NORMAN — Monday evening’s Board of Education meeting covered several notable topics, including award presentations, budget approval and, most predominant, an intensive hour-long presentation on the district’s PSAT, SAT and Advanced Placement exam data presented by College Board K-12 Education Manager Melany Ascher.
Data comparing scores over the past five years showed a steady increase in the number of Norman high school students choosing to take AP exams as well as a slow climb in performance, with 764 students taking AP exams during the 2011-2012 school year.
Out of 1,376 tests taken by Norman high school students (an average of approximately two tests per student) during this time, 833 earned a score of 3 out of 5 or higher, a score high enough to exempt students from base-level college courses in most state schools around the country.
Norman high school students also showed a slight but steady decline in PSAT performance, which Assistant Superintendent Shirley Simmons said the district is attempting to address by encouraging students to retake the test.
“We administer the PSAT to our freshman, and in the past, students who wanted to take the test again as sophomores or juniors had to pay the testing fee. This year, we’re using district funds to subsidize students wishing to retake the PSAT,” Simmons said.
Overall, Ascher’s presentation emphasized the importance of practice testing, rigorous coursework and professional development for teachers in helping students graduate “college ready.”

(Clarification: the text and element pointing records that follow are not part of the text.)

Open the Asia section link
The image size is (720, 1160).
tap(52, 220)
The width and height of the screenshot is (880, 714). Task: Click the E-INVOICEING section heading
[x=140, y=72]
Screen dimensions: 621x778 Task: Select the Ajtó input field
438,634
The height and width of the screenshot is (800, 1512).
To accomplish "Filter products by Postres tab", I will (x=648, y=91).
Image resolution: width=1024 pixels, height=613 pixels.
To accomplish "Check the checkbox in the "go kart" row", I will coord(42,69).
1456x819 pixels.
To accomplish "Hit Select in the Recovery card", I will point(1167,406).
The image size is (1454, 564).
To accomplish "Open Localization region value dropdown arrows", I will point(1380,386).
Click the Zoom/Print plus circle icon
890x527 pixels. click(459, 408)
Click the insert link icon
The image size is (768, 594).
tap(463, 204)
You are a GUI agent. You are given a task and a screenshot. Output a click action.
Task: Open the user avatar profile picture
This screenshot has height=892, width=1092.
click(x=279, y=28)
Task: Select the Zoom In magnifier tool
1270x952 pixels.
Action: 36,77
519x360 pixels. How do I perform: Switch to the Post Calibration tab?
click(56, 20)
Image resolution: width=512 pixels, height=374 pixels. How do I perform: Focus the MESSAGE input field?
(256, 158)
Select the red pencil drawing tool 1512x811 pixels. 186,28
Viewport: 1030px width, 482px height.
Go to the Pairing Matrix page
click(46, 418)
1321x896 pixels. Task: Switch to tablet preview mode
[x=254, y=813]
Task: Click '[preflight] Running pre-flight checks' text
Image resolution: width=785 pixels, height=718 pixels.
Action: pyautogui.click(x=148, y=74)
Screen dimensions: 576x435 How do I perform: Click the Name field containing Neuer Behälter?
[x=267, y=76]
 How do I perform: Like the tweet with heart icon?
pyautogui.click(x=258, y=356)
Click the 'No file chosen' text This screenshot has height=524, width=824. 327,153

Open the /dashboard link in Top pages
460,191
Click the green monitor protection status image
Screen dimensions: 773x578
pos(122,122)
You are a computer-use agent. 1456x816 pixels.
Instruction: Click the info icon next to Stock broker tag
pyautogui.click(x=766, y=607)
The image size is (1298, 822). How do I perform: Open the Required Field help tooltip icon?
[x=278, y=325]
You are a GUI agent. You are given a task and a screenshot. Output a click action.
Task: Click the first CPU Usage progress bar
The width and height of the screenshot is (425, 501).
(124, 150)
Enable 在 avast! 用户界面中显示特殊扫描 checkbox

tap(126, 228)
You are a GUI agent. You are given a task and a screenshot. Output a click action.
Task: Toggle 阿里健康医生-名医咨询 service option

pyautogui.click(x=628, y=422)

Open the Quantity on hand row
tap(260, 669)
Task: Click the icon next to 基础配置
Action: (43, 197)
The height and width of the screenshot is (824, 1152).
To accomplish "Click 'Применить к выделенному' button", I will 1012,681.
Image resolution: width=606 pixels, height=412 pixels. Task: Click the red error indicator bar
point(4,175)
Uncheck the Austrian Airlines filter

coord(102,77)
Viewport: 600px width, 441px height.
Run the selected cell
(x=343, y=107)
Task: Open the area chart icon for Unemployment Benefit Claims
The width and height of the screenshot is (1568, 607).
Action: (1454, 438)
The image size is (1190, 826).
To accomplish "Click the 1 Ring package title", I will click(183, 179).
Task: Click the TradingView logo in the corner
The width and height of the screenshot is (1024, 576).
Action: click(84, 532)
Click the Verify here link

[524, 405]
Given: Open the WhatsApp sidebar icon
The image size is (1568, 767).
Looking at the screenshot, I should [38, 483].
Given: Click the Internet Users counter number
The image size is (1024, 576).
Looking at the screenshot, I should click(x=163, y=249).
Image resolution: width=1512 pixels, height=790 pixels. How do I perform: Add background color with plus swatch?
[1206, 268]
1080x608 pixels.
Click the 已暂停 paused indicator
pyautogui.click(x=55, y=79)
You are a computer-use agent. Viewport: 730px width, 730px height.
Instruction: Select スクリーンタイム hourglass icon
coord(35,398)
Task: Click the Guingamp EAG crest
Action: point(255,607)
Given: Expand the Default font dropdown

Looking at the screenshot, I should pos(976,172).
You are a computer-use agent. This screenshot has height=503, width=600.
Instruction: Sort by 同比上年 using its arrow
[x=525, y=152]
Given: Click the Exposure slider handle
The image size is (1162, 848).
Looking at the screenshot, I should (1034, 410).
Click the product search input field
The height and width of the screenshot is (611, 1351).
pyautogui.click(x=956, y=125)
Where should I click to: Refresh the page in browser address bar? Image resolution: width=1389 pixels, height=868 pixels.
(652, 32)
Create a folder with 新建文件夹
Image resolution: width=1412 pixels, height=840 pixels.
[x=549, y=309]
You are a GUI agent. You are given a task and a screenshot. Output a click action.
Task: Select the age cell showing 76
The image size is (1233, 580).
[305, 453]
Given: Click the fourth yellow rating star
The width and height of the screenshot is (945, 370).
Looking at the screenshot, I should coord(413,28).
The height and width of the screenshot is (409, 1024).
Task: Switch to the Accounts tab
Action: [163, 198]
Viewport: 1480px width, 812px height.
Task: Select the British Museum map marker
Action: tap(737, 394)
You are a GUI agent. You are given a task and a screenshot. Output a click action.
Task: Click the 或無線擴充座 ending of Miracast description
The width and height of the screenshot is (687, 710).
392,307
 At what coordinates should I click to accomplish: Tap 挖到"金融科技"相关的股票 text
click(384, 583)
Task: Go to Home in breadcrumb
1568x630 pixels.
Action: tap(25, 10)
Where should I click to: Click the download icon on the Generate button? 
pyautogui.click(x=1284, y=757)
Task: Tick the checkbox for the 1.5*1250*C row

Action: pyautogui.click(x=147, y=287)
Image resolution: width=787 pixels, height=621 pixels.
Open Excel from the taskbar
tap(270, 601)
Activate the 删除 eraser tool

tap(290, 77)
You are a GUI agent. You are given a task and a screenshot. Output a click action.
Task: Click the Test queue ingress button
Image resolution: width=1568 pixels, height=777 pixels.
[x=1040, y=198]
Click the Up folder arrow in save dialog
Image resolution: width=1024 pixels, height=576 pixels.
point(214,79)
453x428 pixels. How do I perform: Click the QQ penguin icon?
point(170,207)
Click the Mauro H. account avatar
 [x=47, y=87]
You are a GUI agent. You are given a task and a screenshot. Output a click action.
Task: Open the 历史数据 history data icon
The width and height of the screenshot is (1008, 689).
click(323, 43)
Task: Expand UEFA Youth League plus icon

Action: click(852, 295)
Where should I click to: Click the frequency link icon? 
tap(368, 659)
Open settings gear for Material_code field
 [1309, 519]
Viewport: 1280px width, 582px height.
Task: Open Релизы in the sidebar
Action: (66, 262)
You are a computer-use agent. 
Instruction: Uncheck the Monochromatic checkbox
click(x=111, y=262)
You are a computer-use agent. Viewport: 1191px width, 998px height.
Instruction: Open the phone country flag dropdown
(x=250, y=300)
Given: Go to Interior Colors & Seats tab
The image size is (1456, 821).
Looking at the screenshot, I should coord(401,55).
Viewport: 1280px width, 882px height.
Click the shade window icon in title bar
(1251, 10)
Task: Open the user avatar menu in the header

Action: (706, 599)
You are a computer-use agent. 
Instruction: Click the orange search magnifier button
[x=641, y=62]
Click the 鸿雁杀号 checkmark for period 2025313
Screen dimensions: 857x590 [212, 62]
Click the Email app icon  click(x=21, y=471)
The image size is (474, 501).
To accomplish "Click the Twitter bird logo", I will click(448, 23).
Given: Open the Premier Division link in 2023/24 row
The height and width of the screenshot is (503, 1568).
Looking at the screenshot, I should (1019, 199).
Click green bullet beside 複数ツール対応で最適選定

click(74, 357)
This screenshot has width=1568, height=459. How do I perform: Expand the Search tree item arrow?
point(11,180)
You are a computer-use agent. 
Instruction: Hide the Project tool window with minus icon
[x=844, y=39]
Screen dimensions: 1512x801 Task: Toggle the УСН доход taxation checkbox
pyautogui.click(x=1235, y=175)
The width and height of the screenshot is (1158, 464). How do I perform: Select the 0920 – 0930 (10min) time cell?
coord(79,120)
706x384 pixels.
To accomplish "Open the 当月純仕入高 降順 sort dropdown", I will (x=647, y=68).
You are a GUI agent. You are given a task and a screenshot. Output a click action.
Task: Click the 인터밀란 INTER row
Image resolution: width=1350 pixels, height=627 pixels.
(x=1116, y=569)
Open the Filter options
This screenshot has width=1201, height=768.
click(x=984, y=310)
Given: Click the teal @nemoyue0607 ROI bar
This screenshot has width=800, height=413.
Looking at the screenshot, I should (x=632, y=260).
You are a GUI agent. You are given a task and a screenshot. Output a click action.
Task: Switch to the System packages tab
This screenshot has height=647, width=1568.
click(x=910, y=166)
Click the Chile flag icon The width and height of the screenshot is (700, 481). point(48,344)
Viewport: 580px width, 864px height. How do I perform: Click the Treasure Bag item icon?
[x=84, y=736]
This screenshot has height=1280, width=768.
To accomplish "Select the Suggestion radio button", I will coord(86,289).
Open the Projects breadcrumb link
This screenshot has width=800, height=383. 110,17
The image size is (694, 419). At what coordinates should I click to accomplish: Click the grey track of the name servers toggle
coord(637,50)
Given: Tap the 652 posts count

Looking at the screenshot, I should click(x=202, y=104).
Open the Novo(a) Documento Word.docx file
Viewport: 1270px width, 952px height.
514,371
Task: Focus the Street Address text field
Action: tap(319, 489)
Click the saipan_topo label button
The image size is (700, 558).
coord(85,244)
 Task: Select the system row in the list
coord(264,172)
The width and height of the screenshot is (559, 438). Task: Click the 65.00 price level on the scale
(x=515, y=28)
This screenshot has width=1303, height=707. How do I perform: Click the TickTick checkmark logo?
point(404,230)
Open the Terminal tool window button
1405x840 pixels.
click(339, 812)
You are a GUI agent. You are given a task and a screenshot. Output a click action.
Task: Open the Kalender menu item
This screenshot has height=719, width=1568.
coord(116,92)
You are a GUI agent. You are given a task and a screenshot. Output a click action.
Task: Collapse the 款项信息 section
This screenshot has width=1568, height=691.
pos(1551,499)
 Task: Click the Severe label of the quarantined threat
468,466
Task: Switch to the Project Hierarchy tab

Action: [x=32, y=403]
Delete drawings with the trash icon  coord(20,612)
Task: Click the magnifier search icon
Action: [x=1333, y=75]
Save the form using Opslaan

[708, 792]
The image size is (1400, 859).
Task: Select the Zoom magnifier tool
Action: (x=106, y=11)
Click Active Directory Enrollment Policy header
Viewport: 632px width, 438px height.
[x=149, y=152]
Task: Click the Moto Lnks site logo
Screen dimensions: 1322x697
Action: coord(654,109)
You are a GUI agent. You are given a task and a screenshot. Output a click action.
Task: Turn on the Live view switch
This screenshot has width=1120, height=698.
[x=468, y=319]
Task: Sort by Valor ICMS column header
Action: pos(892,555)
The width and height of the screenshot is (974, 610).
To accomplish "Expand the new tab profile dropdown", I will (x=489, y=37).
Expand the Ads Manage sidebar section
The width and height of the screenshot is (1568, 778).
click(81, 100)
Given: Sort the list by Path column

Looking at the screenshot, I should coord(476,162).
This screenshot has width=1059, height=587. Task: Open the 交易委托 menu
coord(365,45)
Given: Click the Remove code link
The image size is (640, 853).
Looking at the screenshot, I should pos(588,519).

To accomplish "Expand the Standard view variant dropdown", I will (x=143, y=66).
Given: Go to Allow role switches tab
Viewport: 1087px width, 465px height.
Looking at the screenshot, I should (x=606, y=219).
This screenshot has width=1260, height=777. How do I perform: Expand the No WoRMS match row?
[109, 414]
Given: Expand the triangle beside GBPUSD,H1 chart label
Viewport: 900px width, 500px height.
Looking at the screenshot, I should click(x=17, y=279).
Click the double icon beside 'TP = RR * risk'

“According to the National Center for Higher Education Management Systems, only 20 out of every 100 American high school freshmen will earn a bachelor’s degree within six years of graduating from high school. This is why every student needs rigorous curriculum,” Ascher said.
Board members Linda Sexton and Don Shandy briefly discussed the educational value of beginning college readiness testing as young as seventh grade, with Sexton raising concerns about whether test results reflect test preparedness or actual aptitude in students and all present concluding that earlier “practice” testing should become more common in late middle school.
“I believe there’s educational value in learning to take the test,” Shandy said. “There’s the principle that you learn as you prepare to be tested, there are cadences and structures to certain exams like the Law school exam, and my children have said they found test prep to be very helpful.”
“There are a lot of kids in our district testing poorly on the fifth-grade CRT test because the content is presented differently on the test than how it’s taught in class,” Superintendent Joe Siano said. “I think it’s an unfair approach to testing. It doesn’t give students their best opportunity to show what they know. That’s why we need to find in-school methods to encourage earlier test preparation to students and especially parents.
“We need to drop down the grade level where we begin talking about these things and, therefore, reach more parents.”